Stomach cancer is the fourth most common fatal cancer in Europe [39]. Gastrectomy is the recommended treatment for stomach cancer (alongside chemotherapy and radiotherapy if the cancer has metastasised) [40] but has adverse side effects such as malnutrition, reflux esophagitis, osteomalacia and anaemia. The alternative is to remove just the cancerous tissue in order to preserve the stomach; however, as a result of this, the stomach often becomes distorted and unable to function fully. The stomach is notoriously difficult to engineer due to its shape and scale, and as a result, relatively few studies have addressed this need [40]. Rather than attempting to directly replicate the native stomach, more attention has been placed on producing tubular constructs and patches. Othman et al. (2015) cultured cells on collagen and polyethylene terephthalate (PET) sheets that were rolled into 3D scaffolds by an automated tube fabricator. By using this method, they were able to produce large constructs with appropriate thickness, length and luminal diameter for gastrointestinal tissue engineering applications [41]. To repair patches of tissue after resection, typically a biodegradable material is used. There have been a few studies that have used polyglycolic acid (PGA) and poly-l-lactic acid (PLLA) seeded with endothelial cells from the stomach. Maemura et al. (2008) implanted these constructs in an in vivo rat model. They found that the cells on the tissue-engineered scaffold had comparable secretory functions to a native stomach [42]. The same group also demonstrated that there was less deformity and a smaller volume loss when the tissue-engineered construct was implanted into a gastrointestinal deformity compared to controls [43]. Another group, Sala et al. (2009), successfully implanted a tissue-engineered stomach and small intestine (PGA and PLLA seeded with autologous stomach-derived organoid units) into an in vivo swine model. Histological analysis showed all intestinal cell types present after 7 weeks on the scaffold as well as mucus cells present in the stomach. These pre-clinical studies show that it is possible to generate a tissue-engineered construct at a large scale with the correct architecture, ability to facilitate cell attachment and proliferation, suggesting that it could be possible in humans requiring gastrointestinal transplants [44]. Unfortunately, to date, all of these studies have remained at the pre-clinical stage of development.

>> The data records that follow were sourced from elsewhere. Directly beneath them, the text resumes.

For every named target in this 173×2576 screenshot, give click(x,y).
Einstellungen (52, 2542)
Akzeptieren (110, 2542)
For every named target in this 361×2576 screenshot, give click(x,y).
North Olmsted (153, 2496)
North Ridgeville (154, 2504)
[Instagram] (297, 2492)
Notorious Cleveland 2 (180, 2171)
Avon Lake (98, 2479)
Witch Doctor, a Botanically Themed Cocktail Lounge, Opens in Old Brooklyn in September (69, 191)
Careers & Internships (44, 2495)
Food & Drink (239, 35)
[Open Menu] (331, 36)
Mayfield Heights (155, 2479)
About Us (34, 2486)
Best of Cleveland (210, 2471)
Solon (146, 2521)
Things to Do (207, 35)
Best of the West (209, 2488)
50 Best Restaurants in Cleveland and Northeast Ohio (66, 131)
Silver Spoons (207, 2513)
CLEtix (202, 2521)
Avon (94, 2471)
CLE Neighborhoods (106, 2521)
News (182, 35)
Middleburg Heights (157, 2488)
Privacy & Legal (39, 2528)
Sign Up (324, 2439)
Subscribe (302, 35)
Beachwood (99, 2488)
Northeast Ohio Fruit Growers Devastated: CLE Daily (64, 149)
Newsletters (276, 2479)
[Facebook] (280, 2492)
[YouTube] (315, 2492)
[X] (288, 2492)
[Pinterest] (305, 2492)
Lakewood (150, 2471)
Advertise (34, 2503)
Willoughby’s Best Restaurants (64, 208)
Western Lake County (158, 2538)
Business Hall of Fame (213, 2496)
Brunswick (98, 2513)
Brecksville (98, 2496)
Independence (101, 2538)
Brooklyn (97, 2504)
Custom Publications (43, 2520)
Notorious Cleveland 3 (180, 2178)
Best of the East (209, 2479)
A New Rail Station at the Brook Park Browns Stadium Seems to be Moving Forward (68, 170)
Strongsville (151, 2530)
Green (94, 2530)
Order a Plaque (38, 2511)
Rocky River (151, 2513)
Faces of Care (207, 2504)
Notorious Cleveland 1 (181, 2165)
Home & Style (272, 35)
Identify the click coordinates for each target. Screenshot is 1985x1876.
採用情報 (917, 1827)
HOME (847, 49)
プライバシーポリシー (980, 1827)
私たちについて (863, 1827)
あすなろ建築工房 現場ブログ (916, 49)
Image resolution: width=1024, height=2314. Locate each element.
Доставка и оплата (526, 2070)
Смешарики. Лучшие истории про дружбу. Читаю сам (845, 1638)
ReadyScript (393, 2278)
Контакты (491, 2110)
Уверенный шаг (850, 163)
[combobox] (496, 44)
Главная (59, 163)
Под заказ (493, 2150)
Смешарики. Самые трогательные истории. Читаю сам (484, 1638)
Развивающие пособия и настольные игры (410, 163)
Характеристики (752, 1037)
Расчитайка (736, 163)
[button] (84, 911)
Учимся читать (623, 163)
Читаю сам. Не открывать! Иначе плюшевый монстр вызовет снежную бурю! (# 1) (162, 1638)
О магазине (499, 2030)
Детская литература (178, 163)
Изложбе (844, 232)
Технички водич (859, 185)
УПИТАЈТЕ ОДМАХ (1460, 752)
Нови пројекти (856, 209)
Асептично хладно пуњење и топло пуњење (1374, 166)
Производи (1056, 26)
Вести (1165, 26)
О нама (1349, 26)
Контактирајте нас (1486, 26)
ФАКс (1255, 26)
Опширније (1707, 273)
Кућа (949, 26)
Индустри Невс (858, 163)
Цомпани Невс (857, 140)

Inflammatory bowel disease (IBD) affects 1 in 250 people in the UK with the most prevalent examples being ulcerative colitis (UC) and Crohn’s disease. Both diseases are lifelong, with Crohn’s primarily affecting the small intestine and UC the large intestine [45]. In the UK, 20 % of people with UC and 60 % with Crohn’s will have to have surgery, and often, portions of the GI system are removed [46]. These surgeries are highly invasive and can result in stoma complications, short bowel syndrome and malnutrition [47]. Intestinal tissue engineering predominately focuses on the small intestine. Numerous in vivo studies have focused on large animal models using collagen sponge scaffolds seeded with intestinal smooth muscle to repair patches of intestinal tissue. Despite limited success with formation of epithelial layers, these studies have found it difficult to replicate the alignment and contractile function of smooth muscle cells in vivo which is vital for sufficient nutrient absorption [4850]. An alternative cell source such as intestinal organoid units have also been used alongside biomaterials for small intestinal tissue engineering. Gritscheit et al.(2004) successfully lengthening short bowel defects in canine models of short bowel syndrome [51, 52]. Similarly for the small intestine, the large intestine requires the formation of longitudinal and circular smooth muscle layers to allow for peristalsis. Bitar et al. (2013) co-cultured smooth muscle cells with intestinal organoid units to produce circular constructs that were wrapped around tubular collagen scaffolds to resemble the native colon. Mechanical and physiological studies showed successful contractility in the construct, which is a promising step to engineer a functional intestine. Further in vivo studies are required to assess whether or not peristalsis can be replicated [53, 54].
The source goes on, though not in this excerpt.